A volte ritornano. A volte ritorniamo, sì torniamo a casa, quando andiamo in vacanza. Noi italiani all’estero per turismo, per le nostre vacanze, potremmo scegliere fra tante destinazioni in tutto il mondo, più o meno costose, a seconda del portafogli che abbiamo in tasca, più o meno accattivanti, a seconda dei nostri gusti, esotiche, turistiche, mare montagna o chissà…
Invece molti di noi scelgono l’Italia, scegliamo di “tornare a casa”. Ma in questa scelta non c’è soltanto il desiderio di ritrovare le radici, e fonderle con il vissuto quotidiano in un paese straniero che ci ha accolto.
Tornando a casa scegliamo anche di dare valore alla nostra terra, che sia quella in cui abbiamo abitato quando eravamo piccoli, oppure quella dei nostri nonni, perché attraverso i loro racconti abbiamo cominciato ad amarla, e quando l’abbiamo vista per la prima volta abbiamo ritrovato una parte del cuore che loro, i nostri nonni o bisnonni, avevano lasciato quando hanno deciso di “cercare fortuna” altrove.
Quell’ “altrove” diventa allora la chiave di tutto, il senso e l’essenza della vita di emigrati, o “migranti” per usare un termine più attuale, perché migranti siamo stati, noi Italiani, forse più di ogni altro popolo al mondo, e quell’altrove si può chiamare in mille nomi, America Germania Belgio Argentina Svizzera Francia e ancora e ancora, ma rimane sempre, per molti, un “altrove”.
L’emigrazione italiana di oggi, degli anni 2000, non è certamente paragonabile a quella che c’è stata nel secolo scorso; è un’emigrazione soprattutto di giovani, che forse non sono costretti ad andarsene dal loro paese per fame, come è stato nel passato.
Forse uno straccio di lavoro lo troverebbero anche in Italia, ma non vogliono rinunciare ai propri sogni, magari non vogliono gettare al vento anni di studi, per fare un lavoro che nulla ha a che fare con quanto studiato.

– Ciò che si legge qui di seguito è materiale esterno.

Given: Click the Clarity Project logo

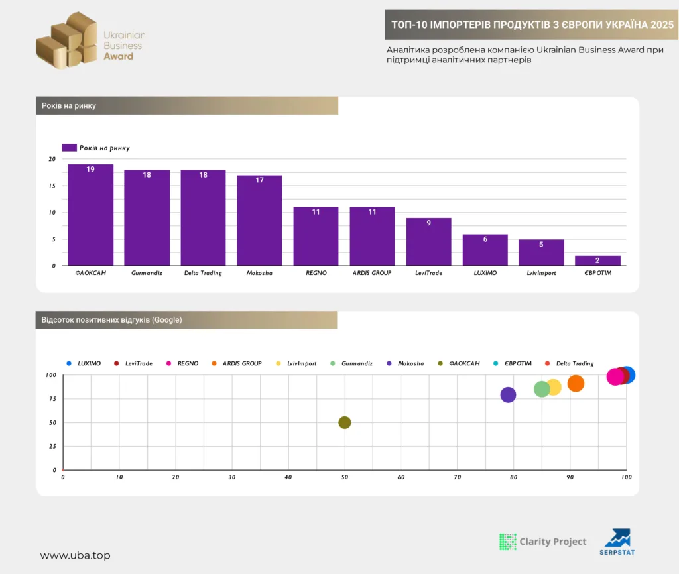Looking at the screenshot, I should pos(542,542).
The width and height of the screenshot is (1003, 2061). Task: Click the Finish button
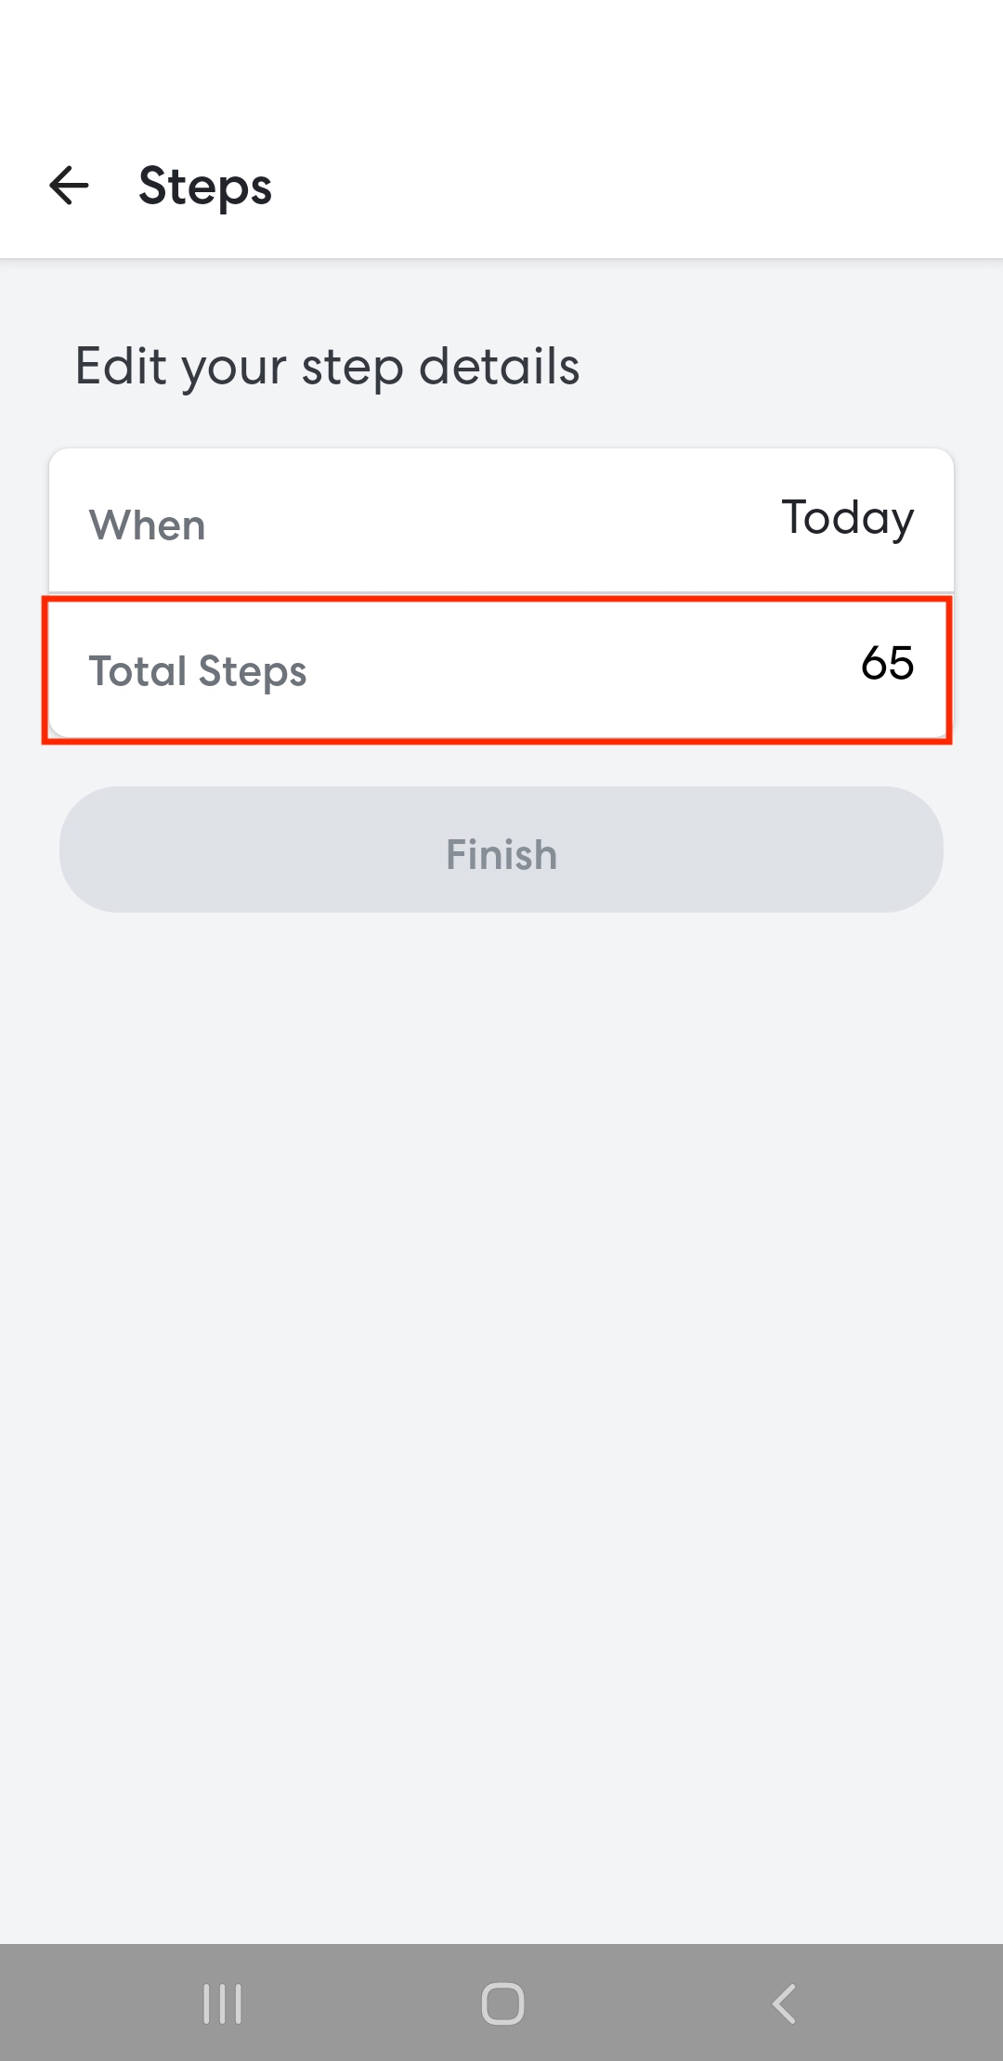pyautogui.click(x=502, y=850)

E allora tentano nuovi cammini, imparano un’altra lingua, allargano quegli orizzonti troppo ristretti, cosa che la loro città non permette di fare. I vicoli dei possibili percorsi professionali si trasformano in altri paesi, in boulevard, avenue, square, dove le competenze e la capacità di ognuno vengono valutate per quelle che realmente contano e possono permettere di realizzare i sogni.
Queste persone, uomini e donne che cercano un cammino diverso da quello che viene loro proposto dalla realtà del nostro paese, sono un valore aggiunto dell’Italia, e non un peso come qualcuno pensa.
Gli Italiani all’estero non devono avere meno diritti dei connazionali residenti in patria. Ricordiamo anche che gli italiani nel mondo pagano tasse e gabelle varie: dal canone Rai nella bolletta telefonica fino all’Imu sulla prima e unica casa in Patria; oppure i tanti pensionati italiani nel mondo che continuano a pagare l’Irpef.
Senza contare che quando gli italiani nel mondo tornano al proprio paese portano con sè una parte di quella ricchezza accumulata con il sudore della fronte. Pagano treni, autostrade, carburante, cibo, stabilimenti balneari, alberghi, case per vacanze, pizzerie, gelati, vini, bontà dei territori delle nostre terre, ricariche telefoniche, fanno acquisti di oggetti e accessori che non trovano altrove, fanno regali per gli amici “stranieri” quando ritorneranno di nuovo nei loro luoghi di residenza. Tutto questo costituisce forse briciole, nell’economia di un paese, ma una pagnotta di pane è fatta di tante briciole.
Tutte queste persone non si aspettano un grazie, non attendono riconoscimenti o onori, né tappeti rossi da svolgere al loro arrivo, si aspettano una sola cosa, niente di più: di essere considerati come tutti gli altri Italiani, fratelli cugini amici compagni, semplicemente Italiani, e non stranieri.